本発明の他の態様によると、像担持体上にトナー像を形成する画像形成部と、装置本体に対して着脱可能であり、前記像担持体からトナー像が転写されるベルトを備えた中間転写ユニットと、前記中間転写ユニットに対して着脱可能であり、前記ベルトに接触している際に前記ベルトの表面をクリーニングするクリーニング部材を備えたクリーニングユニットと、前記クリーニングユニットに設けられ、前記クリーニングユニットが新たに装着されたか否かに関する情報を記憶するメモリと、を有し、前記中間転写ユニットは、前記ベルトを張架する張架ローラと、前記張架ローラの回転軸線と交差する揺動軸線の周りに前記張架ローラを揺動させることで前記ベルトを幅方向に移動させるステアリングユニットと、を備え、前記クリーニングユニットは、前記ステアリングユニットと一体的に揺動可能なように前記ステアリングユニットに位置決めされており、前記クリーニングユニットは、前記メモリを前記クリーニングユニットに対して前記揺動軸線の周りを揺動可能なように支持する支持部材を備え、前記装置本体は、前記装置本体内で前記支持部材と係合する係合部材を備え、前記クリーニングユニットに対する前記支持部材の最大揺動量は、前記ステアリングユニットの最大揺動量よりも大きいことを特徴とする画像形成装置が提供される。
【発明の効果】
【0013】
本発明によれば、中間転写体とクリーニング装置とを備えたユニットにおいてクリーニング装置の交換を可能とすると共に、クリーニング装置が交換されたことを適切に検知することが可能となる。

* [課題の構成]
a – 画像形成装置についての文章に基づき、次の各問に答えてください。
(i) メモリはどのユニットに設けられていますか？
(ii) ステアリングユニットは、何をすることでベルトを幅方向に移動させますか？
(iii) 本発明によれば、何を適切に検知することが可能になりますか？
b – 画像形成装置についての文章を、最後の文の後から書き継いでください。

* [提供情報]
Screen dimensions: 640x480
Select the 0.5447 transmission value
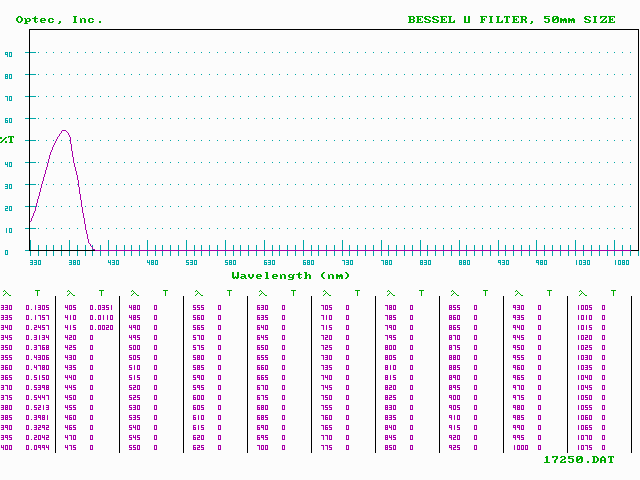click(37, 397)
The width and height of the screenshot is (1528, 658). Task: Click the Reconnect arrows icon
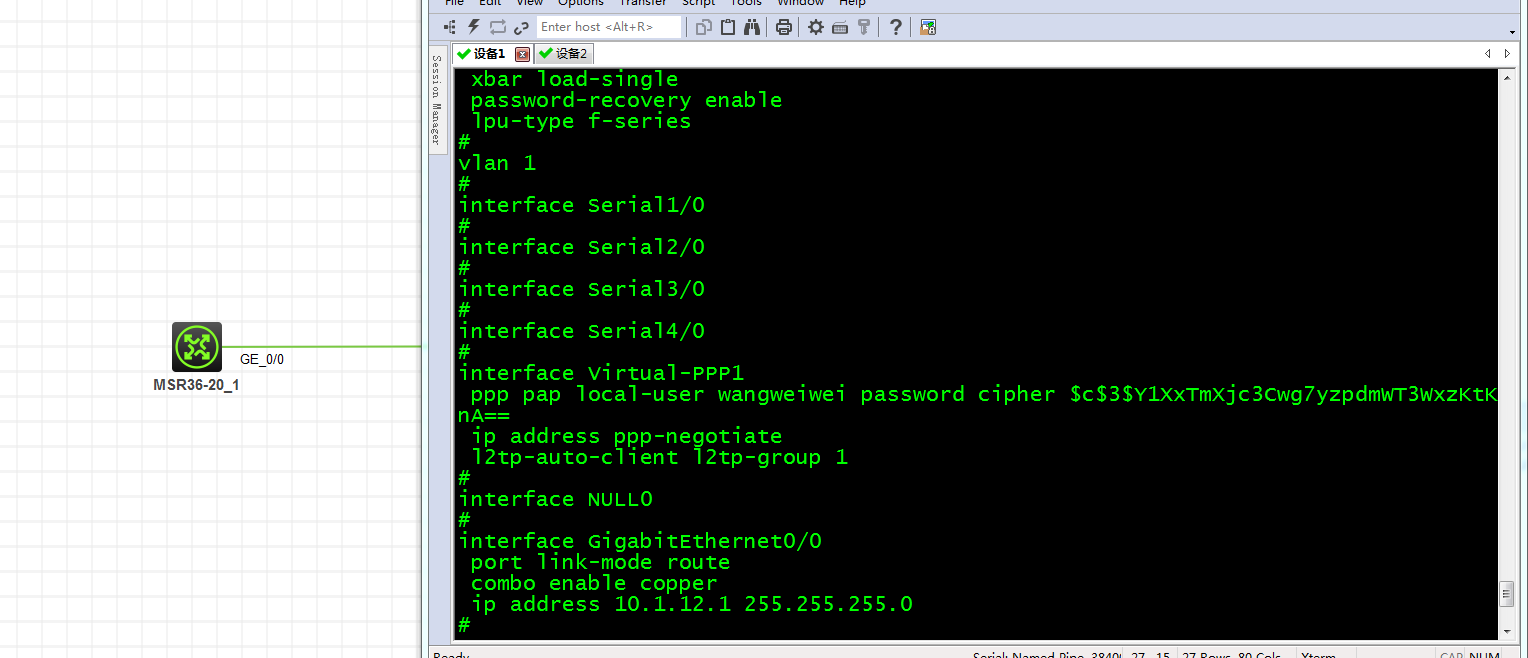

* [記述回答]
a –
(i) クリーニングユニット
(ii) 張架ローラの回転軸線と交差する揺動軸線の周りに、張架ローラを揺動させること
(iii) クリーニング装置が交換されたこと

b –
【図面の簡単な説明】
【0014】
【
図2】中間転写ベルトユニットを示す概略斜視図である。
【
図3】ベルトクリーニング装置を示す概略斜視図である。
【
図4】中間転写ベルトユニットを示す概略斜視図である。
【
図5】中間転写ベルトユニットの着脱時の画像形成装置の概略断面図である。
【
図6】画像形成装置の要部の制御態様を示す概略ブロック図である。
【
図7】中間転写ベルトユニットの装着時の処理を示すフローチャート図である。
【
図8】画像形成装置の他の例の要部の制御態様を示す概略ブロック図である。
【
図9】中間転写ベルトの交換時期を報知する処理のフローチャート図である。
【
図11】中間転写ベルトと摺動リング部との関係を説明するための模式図である。
【
図12】実施例3のベルトクリーニング装置及び接続部を示す概略斜視図である。
【
図13】実施例3の被検知部を説明するための斜視図である。
【
図14】実施例3の被検知部を説明するための斜視図である。
【
図15】実施例3の接続部を説明するための概略斜視図である。
【
図16】実施例3の被検知部を説明するための側面図である。
【
図17】実施例3の被検知部の動作を説明するための斜視図である。
【
図18】実施例3の被検知部の動作を説明するための側面図である。
【
図19】実施例4の画像形成装置の要部の制御態様を示す概略ブロック図である。
【発明を実施するための形態】
【0015】
以下、本発明に係る画像形成装置を図面に則して更に詳しく説明する。
【0016】
[実施例1]
1.画像形成装置の全体的な構成及び動作
図1は、本実施例の画像形成装置1の概略断面図である。本実施例の画像形成装置1は、電子写真方式を用いてフルカラー画像を形成することが可能な、中間転写方式を採用したタンデム型の複合機であり、複写機、プリンタ、ファクシミリ装置の機能を有している。画像形成装置1は、例えば、パーソナルコンピュータなどの外部装置から送られた画像信号に応じてシート状の記録材Pに画像を形成することができる。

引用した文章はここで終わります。